[[ Data to process, beginning ]]
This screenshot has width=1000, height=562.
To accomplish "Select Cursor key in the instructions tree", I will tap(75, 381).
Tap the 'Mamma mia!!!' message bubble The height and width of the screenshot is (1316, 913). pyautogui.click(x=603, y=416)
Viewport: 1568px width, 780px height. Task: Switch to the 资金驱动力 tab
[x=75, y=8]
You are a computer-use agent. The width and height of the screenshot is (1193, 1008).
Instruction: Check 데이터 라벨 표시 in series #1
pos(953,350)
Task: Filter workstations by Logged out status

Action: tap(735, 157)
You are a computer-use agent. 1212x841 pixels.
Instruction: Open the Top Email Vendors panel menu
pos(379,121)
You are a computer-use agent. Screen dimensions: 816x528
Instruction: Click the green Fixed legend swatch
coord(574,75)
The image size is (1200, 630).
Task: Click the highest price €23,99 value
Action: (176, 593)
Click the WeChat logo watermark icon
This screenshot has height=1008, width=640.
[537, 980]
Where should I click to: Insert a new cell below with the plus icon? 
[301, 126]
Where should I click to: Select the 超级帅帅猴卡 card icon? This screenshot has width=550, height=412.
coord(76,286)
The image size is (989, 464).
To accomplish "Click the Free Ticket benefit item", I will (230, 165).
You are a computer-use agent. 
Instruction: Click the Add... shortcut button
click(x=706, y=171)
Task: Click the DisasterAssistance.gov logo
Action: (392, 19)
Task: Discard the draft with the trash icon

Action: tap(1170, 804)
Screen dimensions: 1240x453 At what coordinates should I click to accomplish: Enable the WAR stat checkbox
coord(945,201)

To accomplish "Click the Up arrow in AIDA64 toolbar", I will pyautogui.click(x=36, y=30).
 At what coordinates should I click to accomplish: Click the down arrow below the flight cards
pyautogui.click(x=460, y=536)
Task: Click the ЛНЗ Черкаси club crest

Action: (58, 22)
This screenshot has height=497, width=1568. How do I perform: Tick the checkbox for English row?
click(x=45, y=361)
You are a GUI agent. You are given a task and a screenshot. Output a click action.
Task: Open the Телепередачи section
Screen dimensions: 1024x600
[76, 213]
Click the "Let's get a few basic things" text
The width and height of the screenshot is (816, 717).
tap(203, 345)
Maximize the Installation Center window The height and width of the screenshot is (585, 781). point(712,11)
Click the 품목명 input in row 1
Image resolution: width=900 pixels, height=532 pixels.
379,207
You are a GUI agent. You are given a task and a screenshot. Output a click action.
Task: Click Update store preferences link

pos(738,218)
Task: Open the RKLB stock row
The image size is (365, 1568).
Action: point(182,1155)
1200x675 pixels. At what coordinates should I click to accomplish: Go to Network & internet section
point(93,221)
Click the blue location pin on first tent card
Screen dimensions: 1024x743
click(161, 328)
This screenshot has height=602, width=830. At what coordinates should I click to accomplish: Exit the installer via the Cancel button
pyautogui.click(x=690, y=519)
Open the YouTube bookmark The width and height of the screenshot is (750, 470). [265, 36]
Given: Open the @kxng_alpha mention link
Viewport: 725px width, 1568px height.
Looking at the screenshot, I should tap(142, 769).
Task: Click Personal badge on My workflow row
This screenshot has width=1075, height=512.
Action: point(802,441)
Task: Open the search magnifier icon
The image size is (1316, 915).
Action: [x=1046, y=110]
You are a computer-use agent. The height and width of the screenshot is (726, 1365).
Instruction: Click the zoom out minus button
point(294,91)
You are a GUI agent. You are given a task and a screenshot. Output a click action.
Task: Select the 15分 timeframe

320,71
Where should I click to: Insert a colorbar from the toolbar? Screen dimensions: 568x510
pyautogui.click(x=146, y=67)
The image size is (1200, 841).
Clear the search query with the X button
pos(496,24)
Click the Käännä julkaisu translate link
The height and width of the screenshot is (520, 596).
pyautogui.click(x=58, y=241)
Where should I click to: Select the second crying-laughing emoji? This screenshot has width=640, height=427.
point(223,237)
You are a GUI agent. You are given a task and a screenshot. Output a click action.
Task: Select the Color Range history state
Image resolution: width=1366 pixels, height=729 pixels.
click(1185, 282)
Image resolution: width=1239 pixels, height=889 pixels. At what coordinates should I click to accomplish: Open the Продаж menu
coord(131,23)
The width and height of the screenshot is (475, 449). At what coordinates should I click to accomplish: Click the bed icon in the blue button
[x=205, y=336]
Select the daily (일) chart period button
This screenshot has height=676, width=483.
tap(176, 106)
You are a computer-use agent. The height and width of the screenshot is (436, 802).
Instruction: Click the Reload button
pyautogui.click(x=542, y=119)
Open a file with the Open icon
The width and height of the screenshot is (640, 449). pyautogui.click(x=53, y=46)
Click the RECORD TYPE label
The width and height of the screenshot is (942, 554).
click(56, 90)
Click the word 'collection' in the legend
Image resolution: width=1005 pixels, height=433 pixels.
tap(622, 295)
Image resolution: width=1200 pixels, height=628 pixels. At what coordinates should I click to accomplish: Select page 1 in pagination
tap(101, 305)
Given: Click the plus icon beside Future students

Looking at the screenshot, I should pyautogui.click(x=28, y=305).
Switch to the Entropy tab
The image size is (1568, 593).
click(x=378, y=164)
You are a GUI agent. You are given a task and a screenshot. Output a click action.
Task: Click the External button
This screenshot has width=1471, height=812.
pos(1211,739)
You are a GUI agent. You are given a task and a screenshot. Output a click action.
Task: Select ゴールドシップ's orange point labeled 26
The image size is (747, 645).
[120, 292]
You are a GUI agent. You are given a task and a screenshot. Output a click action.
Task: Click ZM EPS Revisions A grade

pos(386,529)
[[ Data to process, end ]]
What is expected:
The lines to return are those in the records above that hold the word "computer".

Solution to the problem:
You are a computer-use agent. The width and height of the screenshot is (1193, 1008).
You are a computer-use agent. 1212x841 pixels.
You are a computer-use agent. Screen dimensions: 816x528
You are a computer-use agent. 
You are a computer-use agent. The height and width of the screenshot is (726, 1365).
You are a computer-use agent. The height and width of the screenshot is (436, 802).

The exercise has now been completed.